El Paso, August 22 (RHC)--On the U.S. border with Mexico, Customs and Border Protection said it will not vaccinate migrant families ahead of the upcoming flu season. Doctors recently sent a letter to lawmakers urging them to investigate health conditions at migrant jails along the border after they say at least three children have died from the flu.
The Centers for Disease Control and Prevention recommends annual flu shots for everyone over the age of six months.
This comes as multiple lawsuits challenging conditions for jailed migrants have or will soon be filed. A class-action lawsuit was filed in California Monday accusing the U.S. government of denying adequate food, medical care and other basic necessities to migrant prisoners in ICE facilities.

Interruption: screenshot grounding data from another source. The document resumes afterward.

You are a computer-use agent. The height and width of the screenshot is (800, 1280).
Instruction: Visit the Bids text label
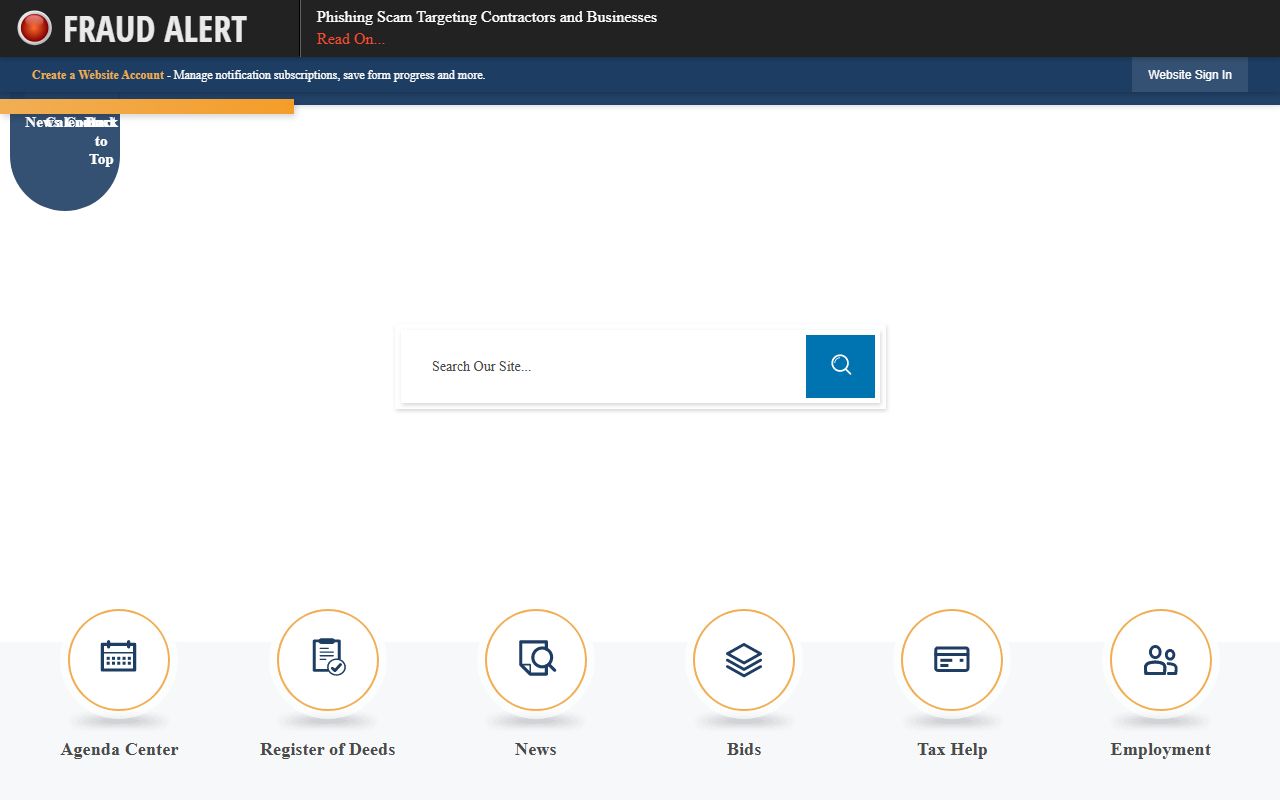744,749
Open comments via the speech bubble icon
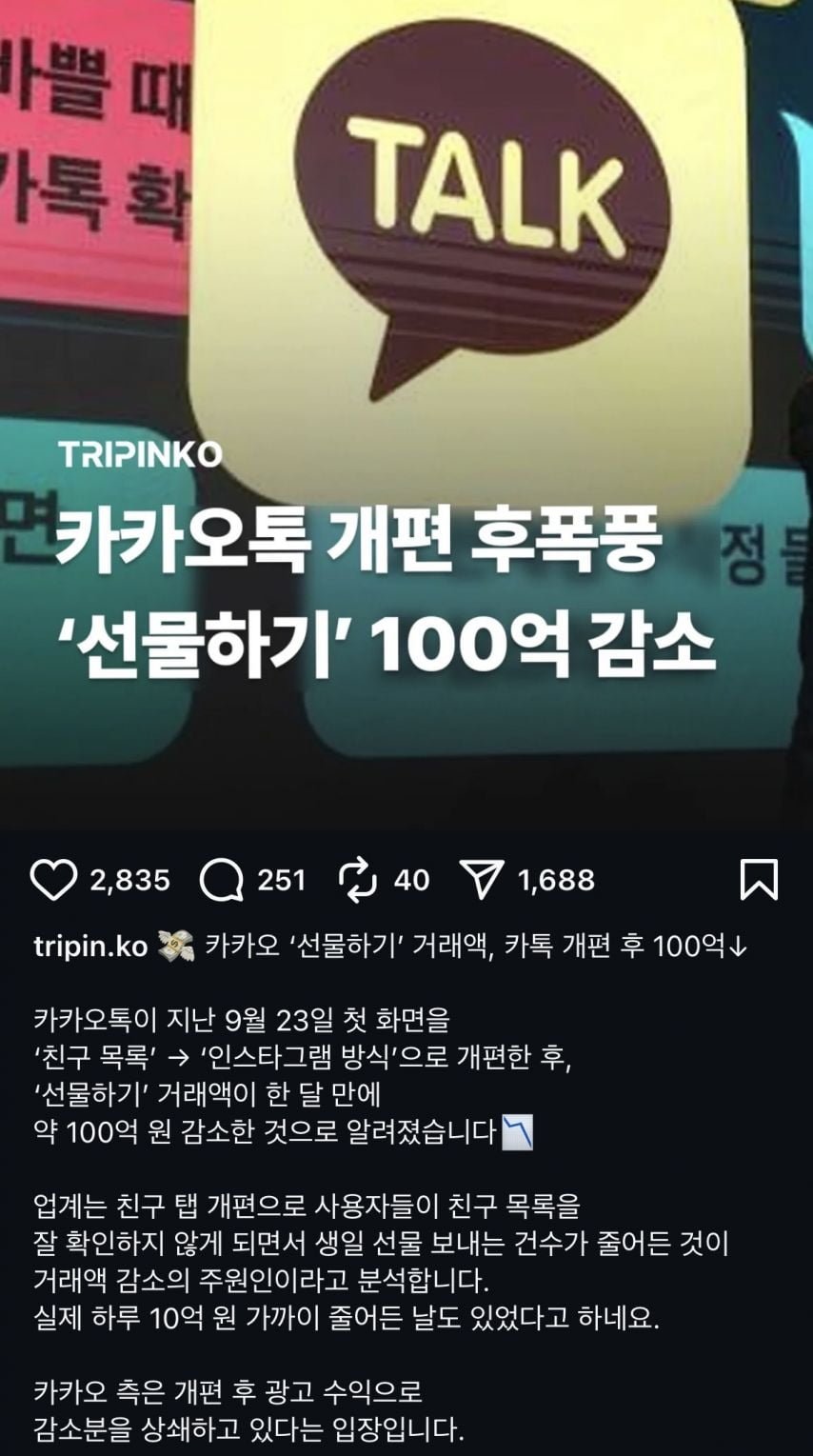The height and width of the screenshot is (1456, 813). [x=221, y=880]
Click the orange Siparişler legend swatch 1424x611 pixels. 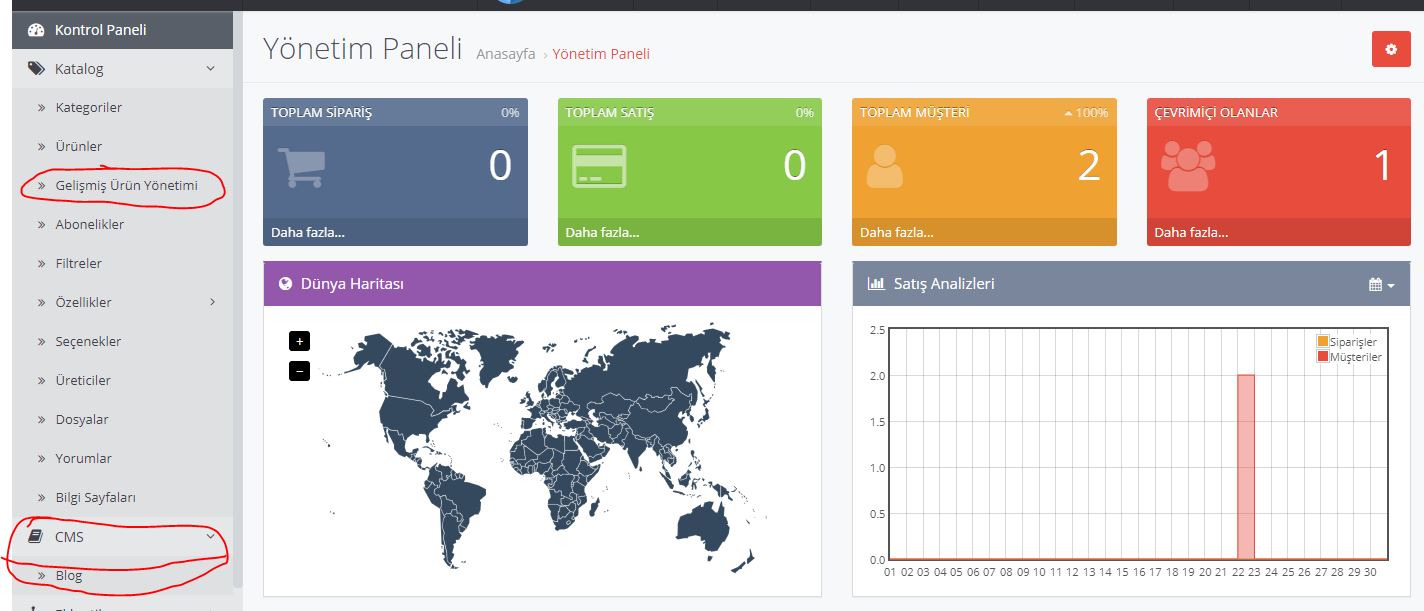1323,342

The suit says the dire conditions inside the migrant jails amount to torture, and highlights the mistreatment of people with disabilities. The Atlanta-based Southern Poverty Law Center, one of the groups that filed the suit, said imprisoned immigrants are “at risk of illness, discrimination on the basis of disability, and the arbitrary imposition of solitary confinement as a result of ICE’s reliance on mass incarceration and its indifference to the conditions in its prisons.”
Meanwhile, a joint investigation by the Associated Press and PBS’s “Frontline” reveals that dozens of families who were separated at the southern border are getting ready to sue the government over claims that young children were sexually, physically and emotionally abused while in federally funded foster care.